BRIEF DESCRIPTION OF THE DRAWINGS
[0024] FIG. 1 is a block diagram illustrating an apparatus for
predicting error possibility according to an exemplary
embodiment.
[0025] FIG. 2 is a flowchart illustrating a method for predicting
error possibility according to an exemplary embodiment.
[0026] FIG. 3A is a diagram illustrating input data for training
used for the apparatus for predicting error possibility according
to an exemplary embodiment.
[0027] FIG. 3B is a diagram illustrating a generated annotation for
input data for training by the annotation generating unit of the
apparatus for predicting the error possibility according to an
exemplary embodiment.
[0028] FIG. 3C is a diagram illustrating a corrected annotation
through the annotation correction unit of the apparatus for
predicting the error possibility according to an exemplary
embodiment.
[0029] FIG. 4 is a table showing the annotation correction history
stored in the annotation correction unit according to an exemplary
embodiment.
[0030] FIG. 5 is a block diagram of an apparatus for predicting
error possibility of an annotation according to another exemplary
embodiment.
DETAILED DESCRIPTION OF THE EMBODIMENTS
[0031] In the following detailed description, only certain
exemplary embodiments of the present invention have been shown and
described, simply by way of illustration. As those skilled in the
art would realize, the described embodiments may be modified in
various different ways, all without departing from the spirit or
scope of the present invention.
[0032] Accordingly, the drawings and description are to be regarded
as illustrative in nature and not restrictive, and like reference
numerals designate like elements throughout the specification. In
this specification, redundant description of the same constituent
elements is omitted.
[0033] Also, in this specification, it is to be understood that
when one component is referred to as being "connected" or "coupled"

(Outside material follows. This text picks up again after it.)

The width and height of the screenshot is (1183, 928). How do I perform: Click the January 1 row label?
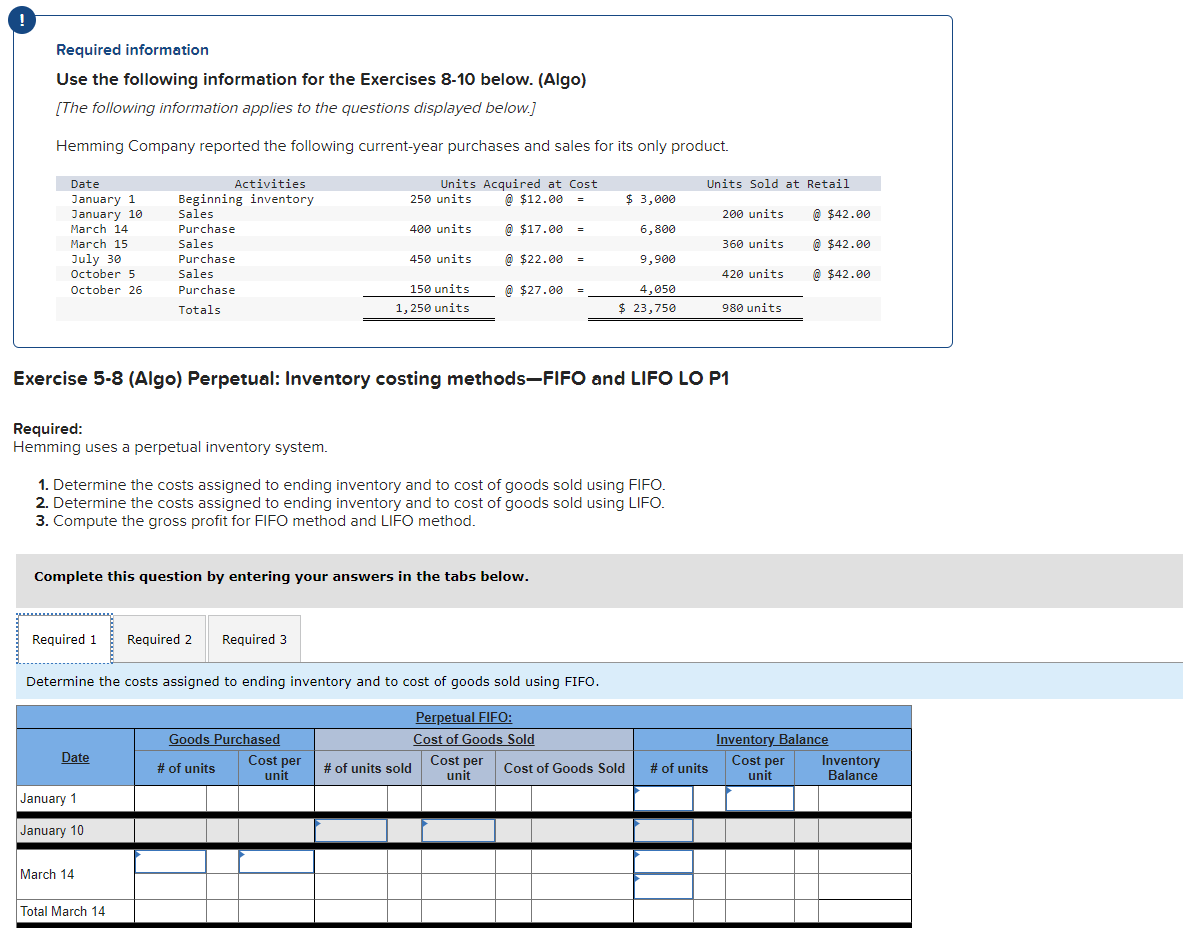(x=47, y=797)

to another component, it may be connected or coupled directly to
the other component or may be connected or coupled to the other
component with another component intervening therebetween.
[0034] On the other hand, in this specification, it is to be
understood that when one component is referred to as being
"connected or coupled directly" to another component, it may be
connected or coupled to the other component without another
component intervening therebetween.
[0035] It is also to be understood that the terminology used herein
is only used for the purpose of describing particular embodiments,
and is not intended to limit the invention. Singular forms are to
include plural forms unless the context clearly indicates
otherwise. It will be further understood that terms "comprises" and
"have" used in the present specification specify the presence of
stated features, numerals, steps, operations, components, parts, or
a combination thereof, but do not preclude the presence or addition
of one or more other features, numerals, steps, operations,
components, parts, or a combination thereof.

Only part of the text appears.